Manuel Canahui/ Corresponsal/
¿Ya leyeron la Prensa Libre del domingo 7 de octubre? Le dedican dos páginas completas a la discusión sobre la necesidad imperiosa que el Congreso tiene de concentrar las oficinas de los 158 diputados y sus respectivas comisiones de trabajo en un solo edificio.
Analizan si es más prudente invertir en el edificio Ritz, ubicado entre séptima y sexta avenida ¨A¨, sobre la décima calle (allí donde todos los días una mujer no vidente toca el acordeón hasta las 4 de la tarde y un drogadicto duerme la mona de 8 a 5), o si es mejor trasladarse a un terreno un poco más lejano pero con mayor seguridad sísmica y un glamur contemporáneo más adecuado para albergar los despachos de los honorables legisladores.

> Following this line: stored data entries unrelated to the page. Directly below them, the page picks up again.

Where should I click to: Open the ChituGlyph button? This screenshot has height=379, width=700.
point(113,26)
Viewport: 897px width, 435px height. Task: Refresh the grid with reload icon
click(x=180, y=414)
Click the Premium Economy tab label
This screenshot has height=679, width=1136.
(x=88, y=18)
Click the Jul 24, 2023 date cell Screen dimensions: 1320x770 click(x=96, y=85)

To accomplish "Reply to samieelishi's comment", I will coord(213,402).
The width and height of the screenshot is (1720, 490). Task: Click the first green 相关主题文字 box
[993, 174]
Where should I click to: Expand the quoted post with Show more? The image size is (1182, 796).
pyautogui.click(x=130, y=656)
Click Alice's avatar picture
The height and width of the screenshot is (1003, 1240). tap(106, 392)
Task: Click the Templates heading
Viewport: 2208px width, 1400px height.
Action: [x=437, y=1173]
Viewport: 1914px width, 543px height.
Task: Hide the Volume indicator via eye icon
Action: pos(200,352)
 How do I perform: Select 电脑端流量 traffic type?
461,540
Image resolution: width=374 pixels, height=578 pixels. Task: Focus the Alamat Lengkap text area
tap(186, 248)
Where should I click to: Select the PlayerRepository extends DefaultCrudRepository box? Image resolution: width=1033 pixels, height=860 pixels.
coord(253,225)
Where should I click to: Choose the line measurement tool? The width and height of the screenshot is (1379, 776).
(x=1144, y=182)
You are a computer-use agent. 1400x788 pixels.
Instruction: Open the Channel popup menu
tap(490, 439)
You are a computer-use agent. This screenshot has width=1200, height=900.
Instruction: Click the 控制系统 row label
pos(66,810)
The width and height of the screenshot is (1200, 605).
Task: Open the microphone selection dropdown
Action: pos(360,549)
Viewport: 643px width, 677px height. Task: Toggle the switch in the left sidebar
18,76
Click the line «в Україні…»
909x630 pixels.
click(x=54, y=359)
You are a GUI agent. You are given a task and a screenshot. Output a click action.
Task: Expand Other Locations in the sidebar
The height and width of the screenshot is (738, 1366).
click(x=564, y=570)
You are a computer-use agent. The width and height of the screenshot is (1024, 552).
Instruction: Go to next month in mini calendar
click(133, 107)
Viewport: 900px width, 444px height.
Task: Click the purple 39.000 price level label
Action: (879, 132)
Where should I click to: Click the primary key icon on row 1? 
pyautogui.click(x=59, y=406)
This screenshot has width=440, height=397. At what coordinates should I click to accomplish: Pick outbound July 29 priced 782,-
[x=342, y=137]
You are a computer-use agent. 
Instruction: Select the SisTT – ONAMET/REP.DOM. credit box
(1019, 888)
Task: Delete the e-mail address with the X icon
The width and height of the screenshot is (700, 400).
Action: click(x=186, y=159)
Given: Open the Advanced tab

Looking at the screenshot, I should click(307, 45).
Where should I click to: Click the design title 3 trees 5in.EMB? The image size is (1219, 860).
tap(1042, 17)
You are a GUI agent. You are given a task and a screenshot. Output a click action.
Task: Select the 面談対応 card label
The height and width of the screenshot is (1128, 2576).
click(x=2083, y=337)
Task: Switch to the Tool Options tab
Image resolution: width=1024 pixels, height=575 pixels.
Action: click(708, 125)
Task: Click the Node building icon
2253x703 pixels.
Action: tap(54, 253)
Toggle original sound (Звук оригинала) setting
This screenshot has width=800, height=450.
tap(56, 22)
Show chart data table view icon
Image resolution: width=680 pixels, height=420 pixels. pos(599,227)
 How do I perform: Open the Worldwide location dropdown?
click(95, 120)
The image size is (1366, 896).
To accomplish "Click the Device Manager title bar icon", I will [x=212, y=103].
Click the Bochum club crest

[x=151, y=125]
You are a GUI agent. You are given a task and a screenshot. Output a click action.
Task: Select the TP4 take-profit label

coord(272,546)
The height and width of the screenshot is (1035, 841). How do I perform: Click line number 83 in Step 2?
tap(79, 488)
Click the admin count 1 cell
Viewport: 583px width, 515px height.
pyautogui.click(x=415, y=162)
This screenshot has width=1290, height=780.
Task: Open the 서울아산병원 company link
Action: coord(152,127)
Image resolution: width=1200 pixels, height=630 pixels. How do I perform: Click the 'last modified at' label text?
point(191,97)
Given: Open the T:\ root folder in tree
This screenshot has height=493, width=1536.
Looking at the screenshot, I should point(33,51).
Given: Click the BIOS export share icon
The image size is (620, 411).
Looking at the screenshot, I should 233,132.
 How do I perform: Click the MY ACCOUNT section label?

Y no digo honorables en un tono despectivo, -como el que muchos entendieron el año pasado durante el debate previo a las elecciones estudiantiles de la Universidad Rafael Landívar, cuando me referí a un digno contrincante como ¨honorable¨ con la recta intención de alabarlo, no de denigrarlo- sino, honorables legisladores por ostentar tan importante calidad dentro de la República que estamos tratando de construir.
Ellos merecen una oficina bonita, con salas de reuniones bonitas para recibir a los promedio 20 visitantes semanales.
Ciudadanos que llegan a pedirles que los ayuden a ubicar a su hijo desaparecido, que les den prioridad en la pavimentación de los caminos de su comunidad o que les presten un poco más de atención a los niños flaquitos que se mueren de hambre allí por su caserío. Visitantes que así como llegan, reciben una acertada respuesta de los asistentes legislativos, casi invariable: “el diputado no puede atenderle, está en reunión” o, a veces del mismo diputado: “ahí vamos a ver qué le hacemos mire, pero tiene que ir a la policía, acá no ayudamos a encontrar personas desaparecidas”.
Yo, estudiante de Derecho, con unos cinco años de estar visitando la cada vez más espantosa Torre de Tribunales y sintiendo pena por los abogados, jueces, oficiales, secretarios, comisarios y notificadores que por amor al servicio judicial y la esperanza de crecer en el Organismo Judicial, tienen que pasar su jornada laboral (que, hablando lo que es, aguantaría una hora y media más diaria) en ese horrible edificio, entiendo, a nivel arquitectónico y psicológico industrial la importancia de un ambiente bonito de trabajo. Lo entiendo.
Lo que no entiendo y me regresa a mis períodos de 30 minutos con el profesor Otto Sergio en clase de socioeconomía, es ¿por qué es más importante cambiar a los diputados de oficinas que cambiar un poco, ni siquiera mucho, sino un poco, la situación de las personas que literalmente viven en la 10 calle y 7ª avenida de la zona 1?
La no vidente que toca una y otra vez las canciones que ha ido perfeccionando en su acordeón en los meses que tengo de caminar por allí, no tiene un plan de pensión en qué confiar cuando sus manos dejen de funcionarle tan bien. Tampoco tiene la certeza de que las fuerzas de seguridad responderán a sus gritos de auxilio cuando algún vivo, tal vez el mismo drogadicto que duerme por allí, le arrebate su palangana con ganancias y salga corriendo.
Los niños que ofrecen lustre de zapatos a 3 quetzales por el sector y que miran con ansias la llegada de los guardaespaldas legislativos en sus carrones, podrían soportar un poco de atención del Estado también, empezando por una comida caliente al día y una investigación que llegue al fondo de las redes que manejan el no tan glorioso negocio del lustre de zapatos y un compromiso por escrito de no permitir que salgan a la calle nunca más a ganarse sus quetzales a tan corta edad.
O al menos un compromiso nuestro, la clase media, burócratas y empleados privados por igual, de nunca dejar que un bebé nos lustre los zapatos. Eso es lo que no entiendo.